Google, Amazon e quel vizietto di eludere le tasse
Come Apple e Microsoft realizzano i profitti in un Paese ma li trasferiscono in un altro dove il fisco è più generoso
Cominciamo sgombrando il campo dagli equivoci: non parliamo di operazioni illegali, ma di atteggiamenti che chiamano in causa, forse, più le categorie dell’etica. Fatto sta che le principali aziende dell’hi-tech, tra le poche che in questi momenti grigi riescono a maturare utili importanti, hanno un’abitudine in comune: realizzano i profitti in un Paese, anzi più o meno in tutti i Paesi, poi li trasferiscono in blocco in quelli, pochi, dove la tassazione è più generosa o addirittura nulla. Oppure fanno di meglio: in alcuni casi risolvono il problema alla radice e scelgono come sede principale la nazione più generosa con i loro conti, sebbene sia piccola, defilata o strategicamente meno importante.
Niente di nuovo, qualcosa di visto altrove tante volte, ma che forse meriterebbe una riflessione attenta, come minimo sul piano del trattamento dell’immagine di questi colossi. Intanto, i fatti: l’ultima notizia in ordine di tempo riguarda Google, che di sicuro ha poco confidenza con le leggende, o comunque è disposta a passare oltre la superstizione in nome di un sano pragmatismo. Nel 2011 avrebbe risparmiato circa 2 miliardi di dollari di tasse spostando 9,8 miliardi di dollari di guadagni a una società di comodo nel paradiso fiscale delle Bermuda (sì, proprio quello del famigerato Triangolo). Questo perché in quel ridente angolo di sole, spiagge e mare diafano, proprio perché qualsiasi flusso di capitali è benvenuto, semplicemente non è prevista una tassa sul reddito aziendale. E così Google ne approfitta e ci si butta a pesce.
Passando alla società più famosa nel mondo nel settore dell’e-commerce, la Reuters le ha dedicato nei giorni scorsi un approfondito articolo dal titolo già indicativo: «Lo scudo fiscale miliardario di Amazon». Nelle prime righe si legge come già dal 2005, mettendo radici a Lussemburgo, l’azienda sia riuscita a minimizzare le tasse da pagare. «Privando i governi europei» scrive la nota agenzia «di centinaia di milioni di tasse». E non è finita: il meccanismo avrebbe permesso all’azienda di Jeff Bezos di versare meno dollari persino in patria, negli Stati Uniti. Un capolavoro di regia. Pacco, doppio pacco e contropaccotto, direbbe Nanni Loy.

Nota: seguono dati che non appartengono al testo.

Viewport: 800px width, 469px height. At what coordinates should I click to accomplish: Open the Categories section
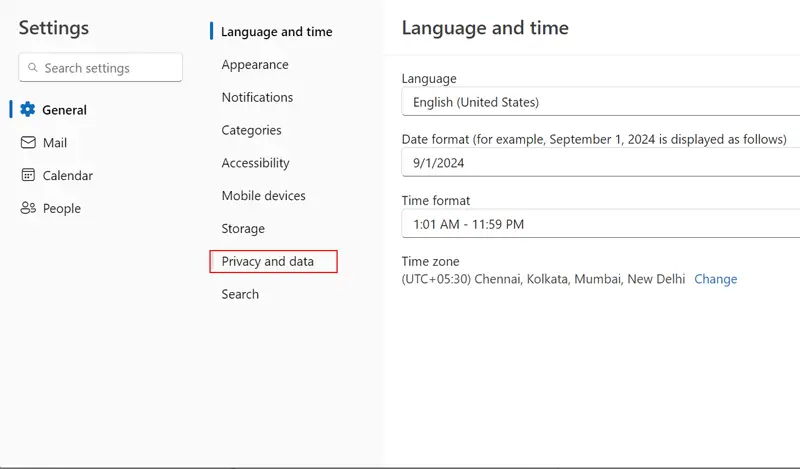(251, 131)
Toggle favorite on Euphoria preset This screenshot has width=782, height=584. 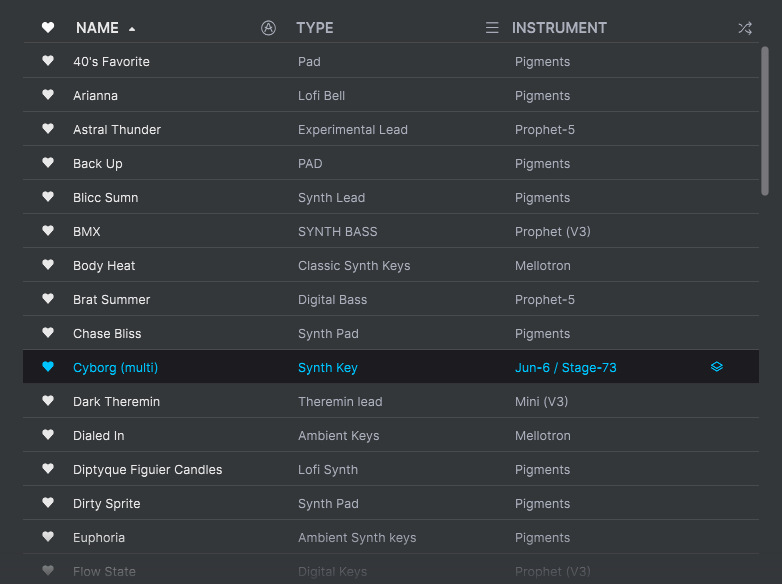tap(48, 537)
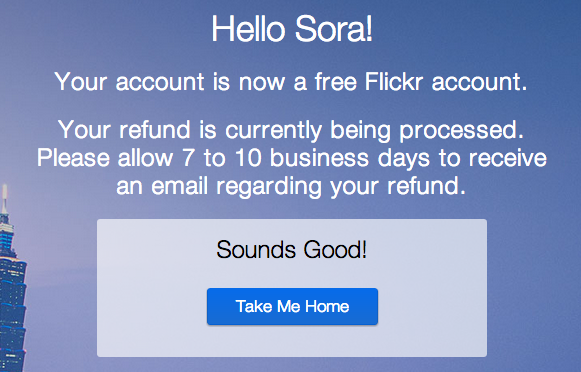
Task: Click the word Good! in panel heading
Action: point(335,250)
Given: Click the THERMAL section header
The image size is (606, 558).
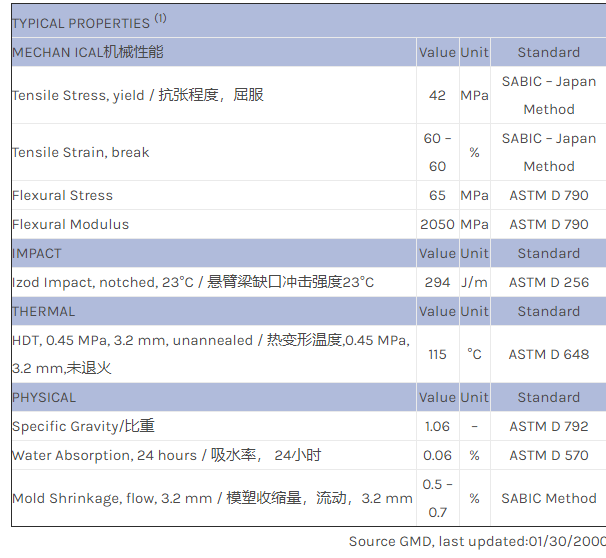Looking at the screenshot, I should 44,311.
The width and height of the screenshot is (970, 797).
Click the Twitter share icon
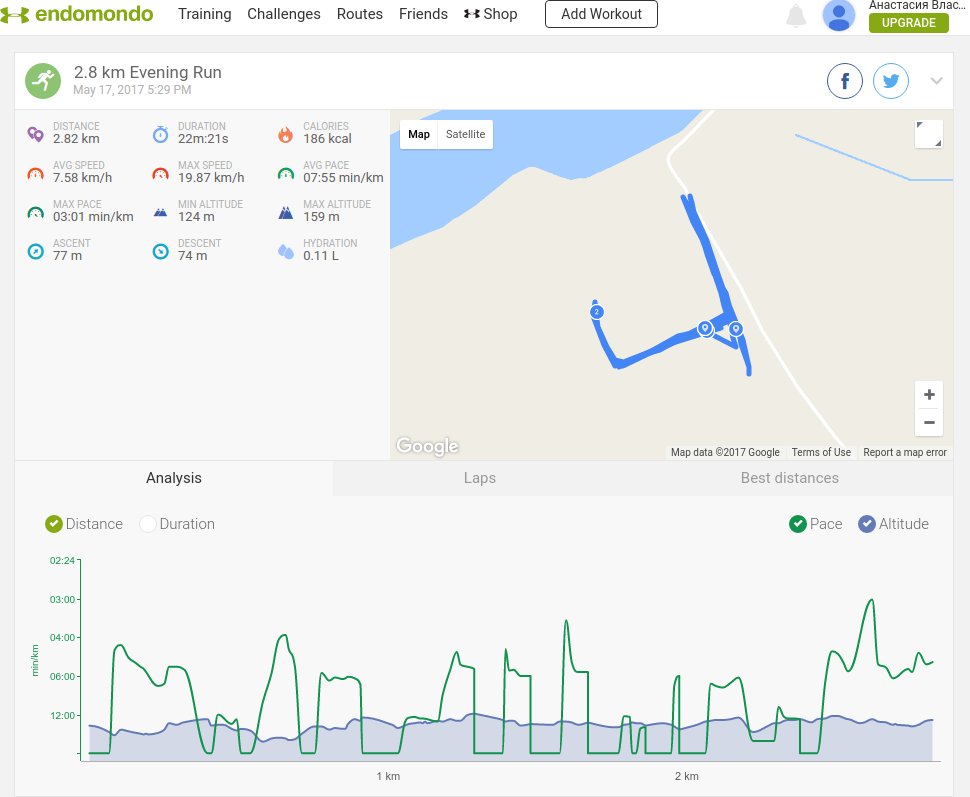pos(890,81)
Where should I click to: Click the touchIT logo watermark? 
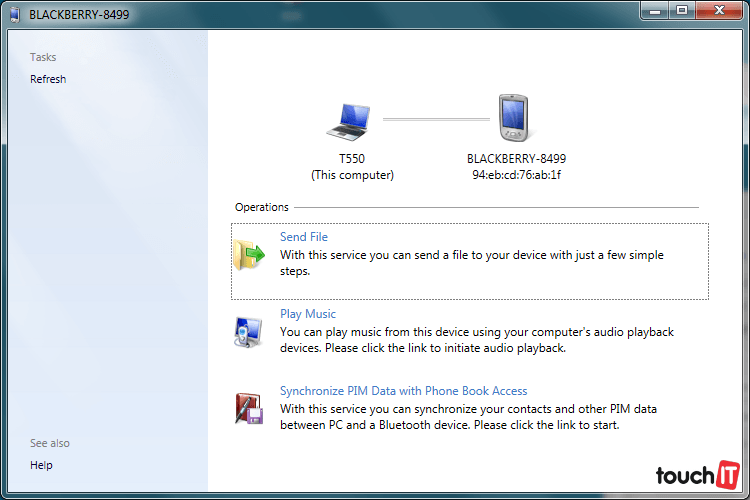coord(697,475)
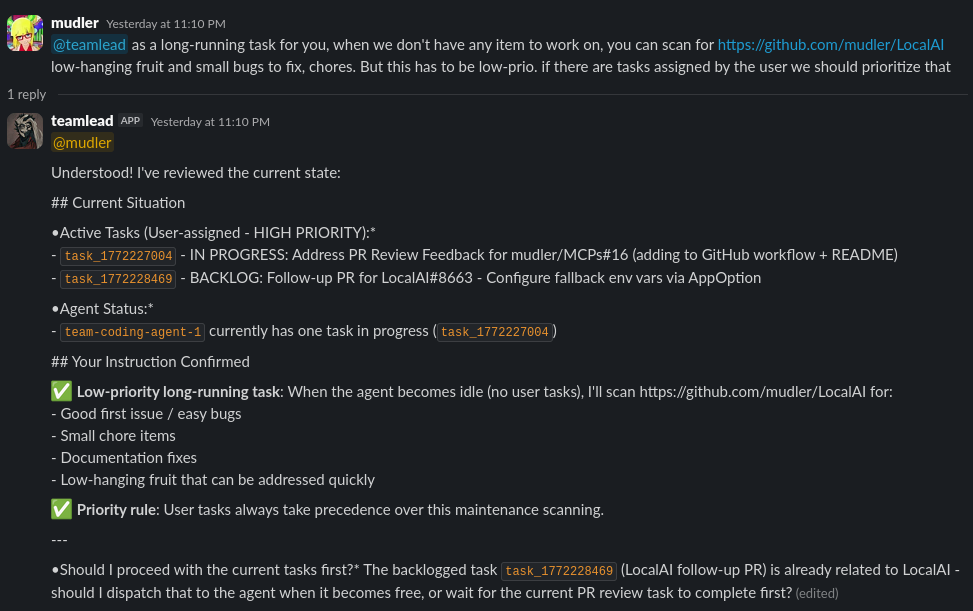Click task_1772227004 in the Agent Status line

pyautogui.click(x=494, y=332)
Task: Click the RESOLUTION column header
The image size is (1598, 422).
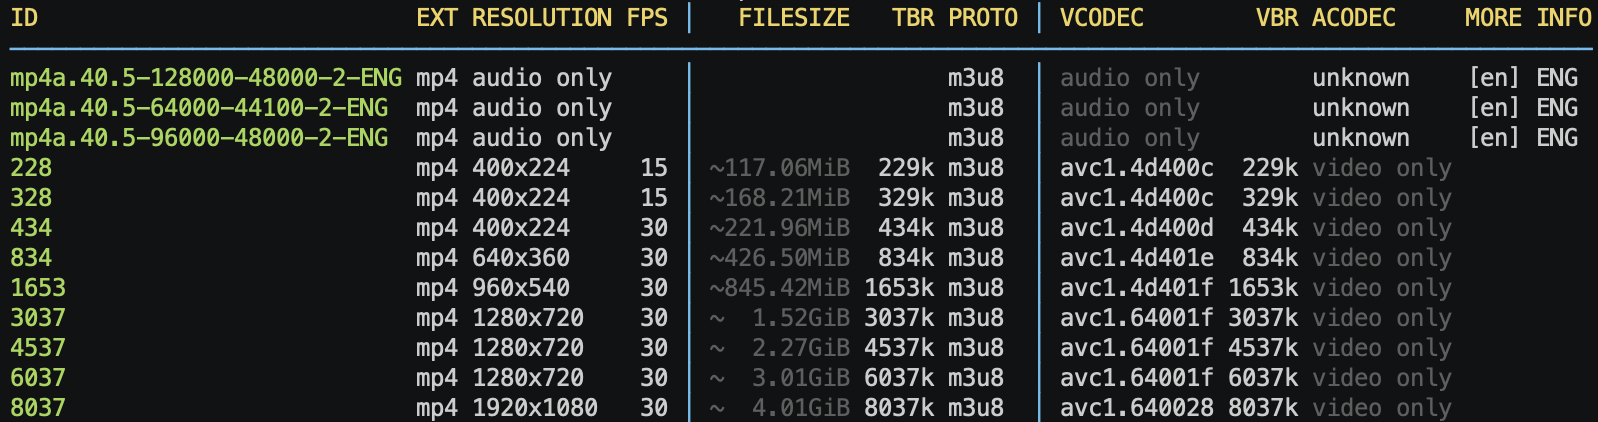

Ma alla fine della fiera, è possibile davvero biasimare Amazon e Google, se questo (mal)costume è prassi? È stato il New York Times un po’ di mesi fa a svelare le abitudini della regina assoluta dell’hi-tech, la Apple, che nonostante abbia la sede in California, raccoglie e investe gli utili societari in Nevada, lo Stato di Las Vegas, perché qui le aliquote sui profitti delle aziende sono nulle, mentre a San Francisco e provincia sfiorano un salato 9 per cento. Ma questo trattamento è riservato solo al 30 per cento degli utili, il resto va all’estero: nella generosa Europa. O meglio, di nuovo, nei generosissimi Paesi Bassi e poi in Irlanda e di qui verso paradisi fiscali. Un grande lungo viaggio, che finisce con le casse ancora gonfie.
E la Microsoft? È il Sunday Times a dire che in Inghilterra, pur avendo guadagnato nel 2011 la bellezza di 1 miliardo e 700 milioni di sterline, l’azienda di Windows non ha versato nemmeno un centesimo, pardon un penny, all’erario di Londra. Dove sono andati i soldi? Neanche a farlo apposta in Lussemburgo, da cui sono transitati in Irlanda e di qui verso le Bermuda a godersi il sole mano nella mano con Google. Tutto legale, era la premessa. Ecco, non sarebbe il caso di fare in modo che non lo sia?